Rewrite the rows from the line with "You are a computer-use" up to and including the line with "Click hatched bar", swapping "wizard" for "setup" and keeping everything else the same.

DATA FOR THIS EXERCISE |
**********

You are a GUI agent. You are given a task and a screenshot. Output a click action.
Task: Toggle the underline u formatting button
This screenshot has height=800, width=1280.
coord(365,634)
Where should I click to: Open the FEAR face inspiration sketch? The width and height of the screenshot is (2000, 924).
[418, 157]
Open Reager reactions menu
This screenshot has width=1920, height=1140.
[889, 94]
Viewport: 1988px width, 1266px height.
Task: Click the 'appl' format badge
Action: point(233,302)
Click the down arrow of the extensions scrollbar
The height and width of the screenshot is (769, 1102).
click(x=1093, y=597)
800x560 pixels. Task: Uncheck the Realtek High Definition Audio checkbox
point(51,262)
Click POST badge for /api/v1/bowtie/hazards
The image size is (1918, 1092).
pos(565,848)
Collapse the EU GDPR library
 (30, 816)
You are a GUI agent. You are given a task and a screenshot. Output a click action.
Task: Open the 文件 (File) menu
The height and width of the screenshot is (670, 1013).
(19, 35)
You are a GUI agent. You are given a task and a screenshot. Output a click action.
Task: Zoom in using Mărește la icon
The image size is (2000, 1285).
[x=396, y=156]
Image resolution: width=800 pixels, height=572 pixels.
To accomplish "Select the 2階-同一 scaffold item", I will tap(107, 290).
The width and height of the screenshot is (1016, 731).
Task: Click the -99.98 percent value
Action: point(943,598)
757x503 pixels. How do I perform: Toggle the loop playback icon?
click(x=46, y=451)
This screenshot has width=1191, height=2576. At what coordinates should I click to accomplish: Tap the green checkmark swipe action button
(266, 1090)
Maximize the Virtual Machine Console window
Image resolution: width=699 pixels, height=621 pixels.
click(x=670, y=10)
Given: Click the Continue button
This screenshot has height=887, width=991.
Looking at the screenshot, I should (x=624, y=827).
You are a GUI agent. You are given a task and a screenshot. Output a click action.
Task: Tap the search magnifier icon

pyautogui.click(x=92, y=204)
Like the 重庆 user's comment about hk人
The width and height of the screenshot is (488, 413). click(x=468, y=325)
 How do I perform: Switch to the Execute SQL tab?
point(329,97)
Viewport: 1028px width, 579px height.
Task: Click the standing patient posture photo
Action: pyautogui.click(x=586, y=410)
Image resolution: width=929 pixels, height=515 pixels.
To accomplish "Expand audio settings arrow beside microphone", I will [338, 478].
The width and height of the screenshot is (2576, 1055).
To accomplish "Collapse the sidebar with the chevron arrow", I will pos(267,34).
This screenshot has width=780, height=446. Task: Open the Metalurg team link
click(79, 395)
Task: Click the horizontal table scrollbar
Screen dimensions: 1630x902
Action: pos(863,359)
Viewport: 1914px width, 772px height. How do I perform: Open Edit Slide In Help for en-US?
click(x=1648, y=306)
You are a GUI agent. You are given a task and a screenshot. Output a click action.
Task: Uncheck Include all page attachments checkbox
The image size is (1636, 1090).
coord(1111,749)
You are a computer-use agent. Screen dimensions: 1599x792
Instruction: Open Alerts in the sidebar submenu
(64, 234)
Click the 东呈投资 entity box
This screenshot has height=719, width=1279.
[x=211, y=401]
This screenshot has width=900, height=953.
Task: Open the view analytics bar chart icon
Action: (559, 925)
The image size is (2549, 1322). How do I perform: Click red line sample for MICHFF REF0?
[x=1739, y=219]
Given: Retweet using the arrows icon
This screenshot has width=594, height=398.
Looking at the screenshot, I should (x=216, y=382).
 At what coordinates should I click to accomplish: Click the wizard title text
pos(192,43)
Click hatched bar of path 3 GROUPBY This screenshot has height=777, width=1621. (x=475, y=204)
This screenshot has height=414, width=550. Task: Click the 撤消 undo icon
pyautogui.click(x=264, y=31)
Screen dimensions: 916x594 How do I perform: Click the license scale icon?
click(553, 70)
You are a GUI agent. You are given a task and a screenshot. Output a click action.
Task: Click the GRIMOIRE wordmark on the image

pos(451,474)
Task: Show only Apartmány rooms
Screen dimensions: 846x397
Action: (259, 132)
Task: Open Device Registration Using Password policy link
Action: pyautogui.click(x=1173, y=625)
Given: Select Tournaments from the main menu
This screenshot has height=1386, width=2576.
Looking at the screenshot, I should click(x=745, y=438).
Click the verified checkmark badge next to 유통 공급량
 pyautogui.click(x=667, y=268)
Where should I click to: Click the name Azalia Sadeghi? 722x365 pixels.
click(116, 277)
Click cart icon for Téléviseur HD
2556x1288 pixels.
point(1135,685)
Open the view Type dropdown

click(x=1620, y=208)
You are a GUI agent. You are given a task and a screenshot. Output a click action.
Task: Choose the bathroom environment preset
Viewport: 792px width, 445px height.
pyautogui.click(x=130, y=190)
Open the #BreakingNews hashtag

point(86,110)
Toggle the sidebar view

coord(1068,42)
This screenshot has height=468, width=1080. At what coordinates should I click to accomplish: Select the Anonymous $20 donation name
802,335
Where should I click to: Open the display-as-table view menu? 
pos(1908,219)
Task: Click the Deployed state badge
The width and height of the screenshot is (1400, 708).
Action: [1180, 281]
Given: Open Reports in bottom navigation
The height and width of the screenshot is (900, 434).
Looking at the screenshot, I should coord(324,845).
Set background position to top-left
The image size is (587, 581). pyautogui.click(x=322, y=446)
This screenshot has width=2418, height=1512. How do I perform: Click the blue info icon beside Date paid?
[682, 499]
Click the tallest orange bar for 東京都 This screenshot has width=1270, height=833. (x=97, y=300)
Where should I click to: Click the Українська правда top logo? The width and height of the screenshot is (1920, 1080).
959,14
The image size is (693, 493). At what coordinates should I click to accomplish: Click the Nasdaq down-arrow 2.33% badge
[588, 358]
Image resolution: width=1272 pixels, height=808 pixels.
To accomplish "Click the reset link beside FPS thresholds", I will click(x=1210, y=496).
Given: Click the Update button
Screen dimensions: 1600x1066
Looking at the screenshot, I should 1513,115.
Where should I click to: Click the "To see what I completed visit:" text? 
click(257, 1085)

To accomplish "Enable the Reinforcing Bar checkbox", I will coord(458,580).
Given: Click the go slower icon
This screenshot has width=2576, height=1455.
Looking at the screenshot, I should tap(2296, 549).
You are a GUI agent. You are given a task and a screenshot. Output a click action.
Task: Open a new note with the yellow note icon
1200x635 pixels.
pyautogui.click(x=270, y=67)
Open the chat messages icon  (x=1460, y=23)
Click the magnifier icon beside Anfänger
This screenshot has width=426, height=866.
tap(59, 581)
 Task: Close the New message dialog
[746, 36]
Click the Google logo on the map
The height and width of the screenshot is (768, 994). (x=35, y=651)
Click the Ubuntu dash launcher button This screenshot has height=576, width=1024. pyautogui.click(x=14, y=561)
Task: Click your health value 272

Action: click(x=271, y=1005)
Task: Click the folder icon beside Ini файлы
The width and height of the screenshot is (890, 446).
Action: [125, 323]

**********

ANSWER TO THE TASK |
You are a computer-use agent. Screen dimensions: 1599x792
Instruction: Open Alerts in the sidebar submenu
(64, 234)
Click the 东呈投资 entity box
This screenshot has height=719, width=1279.
[x=211, y=401]
This screenshot has width=900, height=953.
Task: Open the view analytics bar chart icon
Action: (559, 925)
The image size is (2549, 1322). How do I perform: Click red line sample for MICHFF REF0?
[x=1739, y=219]
Given: Retweet using the arrows icon
This screenshot has width=594, height=398.
Looking at the screenshot, I should (x=216, y=382).
 At what coordinates should I click to accomplish: Click the setup title text
pos(192,43)
Click hatched bar of path 3 GROUPBY This screenshot has height=777, width=1621. (x=475, y=204)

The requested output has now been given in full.